[Opening The records section]

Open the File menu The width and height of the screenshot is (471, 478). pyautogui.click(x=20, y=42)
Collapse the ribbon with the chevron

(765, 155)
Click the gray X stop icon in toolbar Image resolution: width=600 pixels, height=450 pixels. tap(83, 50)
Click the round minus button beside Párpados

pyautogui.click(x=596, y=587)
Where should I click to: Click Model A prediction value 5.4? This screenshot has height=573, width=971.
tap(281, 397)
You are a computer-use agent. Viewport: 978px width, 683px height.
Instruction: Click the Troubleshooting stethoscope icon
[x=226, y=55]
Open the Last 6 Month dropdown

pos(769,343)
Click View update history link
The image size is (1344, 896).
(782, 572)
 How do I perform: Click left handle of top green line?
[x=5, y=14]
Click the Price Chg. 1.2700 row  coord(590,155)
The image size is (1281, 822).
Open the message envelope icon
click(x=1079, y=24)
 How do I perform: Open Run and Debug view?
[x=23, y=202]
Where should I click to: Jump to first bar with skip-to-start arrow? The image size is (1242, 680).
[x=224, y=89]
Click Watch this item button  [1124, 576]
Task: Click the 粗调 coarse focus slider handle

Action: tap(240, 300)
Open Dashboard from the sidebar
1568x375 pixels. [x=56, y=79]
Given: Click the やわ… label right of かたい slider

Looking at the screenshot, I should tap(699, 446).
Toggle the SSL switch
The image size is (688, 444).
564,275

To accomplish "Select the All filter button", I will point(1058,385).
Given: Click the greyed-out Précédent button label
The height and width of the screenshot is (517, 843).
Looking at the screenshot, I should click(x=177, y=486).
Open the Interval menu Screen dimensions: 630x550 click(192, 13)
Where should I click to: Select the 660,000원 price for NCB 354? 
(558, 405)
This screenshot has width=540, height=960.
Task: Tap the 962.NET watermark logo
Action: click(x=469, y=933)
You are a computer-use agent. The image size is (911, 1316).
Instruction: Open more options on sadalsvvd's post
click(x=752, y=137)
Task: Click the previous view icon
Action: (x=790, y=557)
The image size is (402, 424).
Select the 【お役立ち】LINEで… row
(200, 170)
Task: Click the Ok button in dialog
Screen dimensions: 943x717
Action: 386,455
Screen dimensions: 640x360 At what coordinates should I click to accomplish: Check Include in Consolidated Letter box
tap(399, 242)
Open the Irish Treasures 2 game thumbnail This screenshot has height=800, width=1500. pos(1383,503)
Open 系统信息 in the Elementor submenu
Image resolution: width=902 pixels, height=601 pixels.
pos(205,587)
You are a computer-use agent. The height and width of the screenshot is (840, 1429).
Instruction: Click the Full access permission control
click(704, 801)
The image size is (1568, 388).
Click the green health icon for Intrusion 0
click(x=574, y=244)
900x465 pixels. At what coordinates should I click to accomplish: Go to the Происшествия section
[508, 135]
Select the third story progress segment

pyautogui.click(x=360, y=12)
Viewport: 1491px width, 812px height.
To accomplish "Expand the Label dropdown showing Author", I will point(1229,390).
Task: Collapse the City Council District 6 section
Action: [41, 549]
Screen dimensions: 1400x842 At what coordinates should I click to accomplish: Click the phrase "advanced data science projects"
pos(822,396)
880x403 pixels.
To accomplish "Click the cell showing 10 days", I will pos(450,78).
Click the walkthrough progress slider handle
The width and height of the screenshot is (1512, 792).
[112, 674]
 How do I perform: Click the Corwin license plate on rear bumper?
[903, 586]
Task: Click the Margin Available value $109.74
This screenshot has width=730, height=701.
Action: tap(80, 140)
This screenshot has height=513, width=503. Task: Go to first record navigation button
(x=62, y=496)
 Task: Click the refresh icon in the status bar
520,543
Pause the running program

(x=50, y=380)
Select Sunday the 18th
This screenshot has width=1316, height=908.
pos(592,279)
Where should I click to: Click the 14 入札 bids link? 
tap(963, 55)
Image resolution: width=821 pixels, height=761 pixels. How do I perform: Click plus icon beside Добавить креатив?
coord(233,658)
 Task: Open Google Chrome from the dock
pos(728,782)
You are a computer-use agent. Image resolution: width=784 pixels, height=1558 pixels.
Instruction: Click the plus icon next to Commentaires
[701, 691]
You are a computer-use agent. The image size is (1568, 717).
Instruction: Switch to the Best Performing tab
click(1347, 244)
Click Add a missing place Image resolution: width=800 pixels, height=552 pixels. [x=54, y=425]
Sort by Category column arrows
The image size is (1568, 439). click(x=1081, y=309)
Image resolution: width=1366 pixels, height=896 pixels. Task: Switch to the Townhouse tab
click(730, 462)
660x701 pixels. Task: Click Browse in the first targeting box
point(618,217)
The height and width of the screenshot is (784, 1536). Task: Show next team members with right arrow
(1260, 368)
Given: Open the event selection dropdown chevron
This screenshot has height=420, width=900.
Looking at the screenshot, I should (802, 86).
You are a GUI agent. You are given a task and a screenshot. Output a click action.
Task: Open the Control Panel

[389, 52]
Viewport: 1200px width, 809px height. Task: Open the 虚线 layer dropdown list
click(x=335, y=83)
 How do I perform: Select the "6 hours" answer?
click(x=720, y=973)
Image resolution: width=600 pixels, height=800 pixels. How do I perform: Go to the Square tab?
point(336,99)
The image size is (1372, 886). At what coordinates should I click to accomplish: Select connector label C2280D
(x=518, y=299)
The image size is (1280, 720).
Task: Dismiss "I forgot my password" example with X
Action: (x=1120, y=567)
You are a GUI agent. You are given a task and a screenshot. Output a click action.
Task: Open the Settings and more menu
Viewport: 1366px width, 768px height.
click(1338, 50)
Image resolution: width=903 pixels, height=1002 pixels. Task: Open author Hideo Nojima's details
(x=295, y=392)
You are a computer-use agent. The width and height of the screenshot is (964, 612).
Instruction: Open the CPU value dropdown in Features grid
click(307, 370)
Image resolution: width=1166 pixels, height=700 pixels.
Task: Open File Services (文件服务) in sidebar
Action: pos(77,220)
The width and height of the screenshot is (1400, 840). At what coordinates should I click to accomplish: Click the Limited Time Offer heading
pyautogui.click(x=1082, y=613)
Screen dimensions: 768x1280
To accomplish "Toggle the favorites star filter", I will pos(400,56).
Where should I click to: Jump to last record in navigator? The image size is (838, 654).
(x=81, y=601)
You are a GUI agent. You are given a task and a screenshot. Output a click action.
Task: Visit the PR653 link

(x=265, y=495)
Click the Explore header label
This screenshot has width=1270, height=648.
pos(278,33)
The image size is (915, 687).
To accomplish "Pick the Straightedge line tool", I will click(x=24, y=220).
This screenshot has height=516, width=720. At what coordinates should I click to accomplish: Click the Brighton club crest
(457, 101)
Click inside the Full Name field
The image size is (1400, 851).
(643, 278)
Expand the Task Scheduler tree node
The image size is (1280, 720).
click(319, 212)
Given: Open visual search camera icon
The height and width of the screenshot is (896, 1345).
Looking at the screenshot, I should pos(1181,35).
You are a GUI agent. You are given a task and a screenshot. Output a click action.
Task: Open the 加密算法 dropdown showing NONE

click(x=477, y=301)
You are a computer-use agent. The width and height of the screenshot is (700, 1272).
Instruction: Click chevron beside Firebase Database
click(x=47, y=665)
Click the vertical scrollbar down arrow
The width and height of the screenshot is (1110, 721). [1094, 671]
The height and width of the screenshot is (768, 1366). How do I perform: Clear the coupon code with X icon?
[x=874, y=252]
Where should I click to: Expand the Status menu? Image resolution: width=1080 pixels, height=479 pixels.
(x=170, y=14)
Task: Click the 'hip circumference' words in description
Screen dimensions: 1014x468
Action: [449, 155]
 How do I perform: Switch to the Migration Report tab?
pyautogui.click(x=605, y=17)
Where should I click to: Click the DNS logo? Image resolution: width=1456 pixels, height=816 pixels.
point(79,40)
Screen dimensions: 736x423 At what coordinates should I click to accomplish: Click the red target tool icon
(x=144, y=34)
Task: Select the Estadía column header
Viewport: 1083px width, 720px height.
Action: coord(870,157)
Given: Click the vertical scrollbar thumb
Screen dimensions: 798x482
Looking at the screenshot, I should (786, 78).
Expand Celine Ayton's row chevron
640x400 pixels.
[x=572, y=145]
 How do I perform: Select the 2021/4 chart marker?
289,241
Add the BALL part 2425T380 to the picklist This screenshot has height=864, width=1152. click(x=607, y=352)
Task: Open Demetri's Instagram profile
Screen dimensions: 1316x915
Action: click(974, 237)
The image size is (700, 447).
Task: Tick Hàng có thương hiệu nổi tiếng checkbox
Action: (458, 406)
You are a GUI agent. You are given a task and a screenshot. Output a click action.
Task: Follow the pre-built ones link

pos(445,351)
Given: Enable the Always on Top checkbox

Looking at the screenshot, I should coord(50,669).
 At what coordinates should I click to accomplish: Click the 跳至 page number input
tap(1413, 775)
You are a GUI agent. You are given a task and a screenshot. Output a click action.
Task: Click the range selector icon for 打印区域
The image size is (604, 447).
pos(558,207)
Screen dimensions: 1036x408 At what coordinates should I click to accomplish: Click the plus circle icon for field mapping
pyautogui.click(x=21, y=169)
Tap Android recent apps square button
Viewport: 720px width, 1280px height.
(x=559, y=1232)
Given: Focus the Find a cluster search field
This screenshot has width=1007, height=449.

[Closing The records section]

Task requirements:
Copy out each line of the entries that holds "filter".

Solution for this exercise:
To accomplish "Select the All filter button", I will point(1058,385).
To accomplish "Toggle the favorites star filter", I will pos(400,56).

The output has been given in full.